**What you need to do:** Gather from the listing below each line that includes the word "badge", and copy it.

===== Supplied records

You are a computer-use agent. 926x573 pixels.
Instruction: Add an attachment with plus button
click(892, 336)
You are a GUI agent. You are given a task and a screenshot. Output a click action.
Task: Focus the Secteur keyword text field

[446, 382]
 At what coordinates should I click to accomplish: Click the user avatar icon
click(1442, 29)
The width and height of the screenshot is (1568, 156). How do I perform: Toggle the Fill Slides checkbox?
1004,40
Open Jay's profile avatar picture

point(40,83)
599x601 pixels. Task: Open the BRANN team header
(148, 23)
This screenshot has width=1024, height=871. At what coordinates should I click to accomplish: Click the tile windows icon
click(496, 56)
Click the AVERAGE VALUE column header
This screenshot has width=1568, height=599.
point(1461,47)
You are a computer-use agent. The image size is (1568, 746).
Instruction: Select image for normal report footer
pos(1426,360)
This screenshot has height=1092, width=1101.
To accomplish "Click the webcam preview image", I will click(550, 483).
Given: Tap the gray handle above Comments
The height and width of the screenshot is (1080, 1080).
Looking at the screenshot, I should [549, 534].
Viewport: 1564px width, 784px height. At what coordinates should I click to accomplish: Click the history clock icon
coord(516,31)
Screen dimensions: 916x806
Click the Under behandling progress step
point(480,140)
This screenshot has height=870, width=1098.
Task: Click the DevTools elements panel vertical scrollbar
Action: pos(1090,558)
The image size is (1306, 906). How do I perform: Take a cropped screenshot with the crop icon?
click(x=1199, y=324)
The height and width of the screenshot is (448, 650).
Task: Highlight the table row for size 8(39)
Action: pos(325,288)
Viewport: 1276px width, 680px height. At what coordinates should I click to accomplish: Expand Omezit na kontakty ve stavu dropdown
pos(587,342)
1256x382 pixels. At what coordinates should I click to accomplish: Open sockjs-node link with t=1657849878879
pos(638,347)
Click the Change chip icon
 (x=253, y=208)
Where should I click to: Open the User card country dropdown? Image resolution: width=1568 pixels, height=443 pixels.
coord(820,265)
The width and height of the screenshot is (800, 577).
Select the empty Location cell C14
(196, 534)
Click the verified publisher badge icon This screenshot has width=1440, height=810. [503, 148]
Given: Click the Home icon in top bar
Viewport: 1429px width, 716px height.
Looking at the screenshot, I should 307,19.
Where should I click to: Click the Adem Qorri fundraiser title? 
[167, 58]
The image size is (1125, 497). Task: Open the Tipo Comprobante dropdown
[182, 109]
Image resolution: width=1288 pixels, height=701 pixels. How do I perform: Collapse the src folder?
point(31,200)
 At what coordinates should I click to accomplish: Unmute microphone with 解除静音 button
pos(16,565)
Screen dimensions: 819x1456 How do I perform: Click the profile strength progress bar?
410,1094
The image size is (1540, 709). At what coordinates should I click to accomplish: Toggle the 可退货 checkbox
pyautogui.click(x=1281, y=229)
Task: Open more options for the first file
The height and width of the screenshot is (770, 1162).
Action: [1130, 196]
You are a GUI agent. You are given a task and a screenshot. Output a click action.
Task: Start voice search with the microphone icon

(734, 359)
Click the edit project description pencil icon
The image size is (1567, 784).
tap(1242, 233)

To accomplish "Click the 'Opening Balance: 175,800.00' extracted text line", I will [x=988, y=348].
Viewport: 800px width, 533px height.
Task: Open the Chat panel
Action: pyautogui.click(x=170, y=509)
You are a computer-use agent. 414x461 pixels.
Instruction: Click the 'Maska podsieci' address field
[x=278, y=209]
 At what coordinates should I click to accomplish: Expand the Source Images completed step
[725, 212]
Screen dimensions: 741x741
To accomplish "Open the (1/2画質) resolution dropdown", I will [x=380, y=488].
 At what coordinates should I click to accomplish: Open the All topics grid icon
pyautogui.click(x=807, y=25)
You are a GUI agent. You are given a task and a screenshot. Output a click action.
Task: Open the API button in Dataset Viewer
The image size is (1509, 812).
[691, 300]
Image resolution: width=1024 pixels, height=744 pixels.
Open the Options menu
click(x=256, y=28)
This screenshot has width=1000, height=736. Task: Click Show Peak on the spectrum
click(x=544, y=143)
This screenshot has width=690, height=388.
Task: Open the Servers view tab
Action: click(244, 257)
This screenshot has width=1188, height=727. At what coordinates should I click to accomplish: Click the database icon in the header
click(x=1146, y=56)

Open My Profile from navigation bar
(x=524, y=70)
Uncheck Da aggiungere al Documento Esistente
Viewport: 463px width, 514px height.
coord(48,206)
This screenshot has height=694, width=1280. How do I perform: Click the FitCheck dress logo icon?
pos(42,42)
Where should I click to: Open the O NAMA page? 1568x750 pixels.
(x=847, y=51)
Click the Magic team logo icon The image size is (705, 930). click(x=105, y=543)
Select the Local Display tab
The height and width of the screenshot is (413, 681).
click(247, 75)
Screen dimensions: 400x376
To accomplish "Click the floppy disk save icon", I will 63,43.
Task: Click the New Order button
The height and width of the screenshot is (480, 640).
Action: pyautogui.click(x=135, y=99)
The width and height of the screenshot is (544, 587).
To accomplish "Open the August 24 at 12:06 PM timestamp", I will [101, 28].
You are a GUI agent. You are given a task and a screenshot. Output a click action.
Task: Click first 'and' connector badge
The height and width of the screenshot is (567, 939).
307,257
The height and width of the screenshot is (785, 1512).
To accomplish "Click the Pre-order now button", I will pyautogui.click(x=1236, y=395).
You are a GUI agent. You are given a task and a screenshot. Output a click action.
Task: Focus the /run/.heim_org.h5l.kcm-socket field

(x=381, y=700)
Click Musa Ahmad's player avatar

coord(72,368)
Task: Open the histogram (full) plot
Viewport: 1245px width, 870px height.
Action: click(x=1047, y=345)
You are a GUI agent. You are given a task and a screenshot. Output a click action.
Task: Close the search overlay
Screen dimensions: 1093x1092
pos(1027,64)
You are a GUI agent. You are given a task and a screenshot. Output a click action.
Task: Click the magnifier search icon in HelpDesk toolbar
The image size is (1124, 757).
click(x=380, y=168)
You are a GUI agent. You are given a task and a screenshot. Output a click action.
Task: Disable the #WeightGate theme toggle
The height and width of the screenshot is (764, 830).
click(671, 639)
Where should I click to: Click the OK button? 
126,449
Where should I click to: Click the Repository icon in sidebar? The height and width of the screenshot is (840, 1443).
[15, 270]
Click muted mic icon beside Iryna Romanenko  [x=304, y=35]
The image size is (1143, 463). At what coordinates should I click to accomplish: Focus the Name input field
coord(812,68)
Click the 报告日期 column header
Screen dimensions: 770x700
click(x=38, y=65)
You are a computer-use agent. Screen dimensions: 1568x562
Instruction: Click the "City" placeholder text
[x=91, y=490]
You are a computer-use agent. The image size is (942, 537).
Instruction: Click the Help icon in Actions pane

==========

**Reply:**
Click the verified publisher badge icon This screenshot has width=1440, height=810. [503, 148]
Task: Click first 'and' connector badge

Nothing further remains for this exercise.